Before using file monitoring, review the considerations for the Index Server and for the data sources.
NetApp Filer
-
If you use a NetApp c-mode filer, add an array with the necessary user credentials.
-
The Index Server that communicates with the NetApp filer must meet the following requirements:
-
The Index Server must be installed on a server that has a Windows operating system.
-
The Index Server must be installed in the same domain as the NetApp filer unless you use an access node.
-
The Index Server cannot be the proxy computer used in archiving for recalling stubs.
-
-
If you use an access node, the access node must be installed in the same domain as the NetApp filer and cannot be the proxy computer used in archiving for recalling stubs.
-
The following considerations apply when the file system data source is an NFS path:
-
You must expose the path as a CIFS so that it can be monitored.
-
The NFS protocol does not provide the user name, so the user name will not be available in Risk Analysis.
-
Version 3 of the NFS protocol (NFSv3) does not support the accessed and modified event types.
-
-
For rich text format (RTF) files, the NetApp filer does not support the create event type.
-
File operations performed on the Index Server itself are not monitored.
-
For NetApp c-mode filer, the content in the C$ share path will not be monitored even if the Source path (\\<filername>\C$ share) is specified when adding a file server data source.
Windows
-
The Index Server that communicates with the Windows data source has the following requirements:
-
The Index Server must be installed on a server that has Linux or Windows operating system.
-
The Index Server cannot be the proxy computer used in archiving for recalling stubs.
-
-
The Windows data source must have the file system agent installed.
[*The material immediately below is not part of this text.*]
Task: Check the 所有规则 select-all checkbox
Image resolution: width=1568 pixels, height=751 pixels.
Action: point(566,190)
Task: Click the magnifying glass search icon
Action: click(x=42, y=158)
The file system agent monitors changes to the files.
Note
File monitoring might not capture the audit information for all the operations on a filer as the default size for an event log is 2 MB, and the system overwrites the log information thereafter. Commvault recommends increasing the size of the event log to avoid overwrites. For information on how to increase event log size, see "How to Change Event Viewer Settings" on the Microsoft documentation page.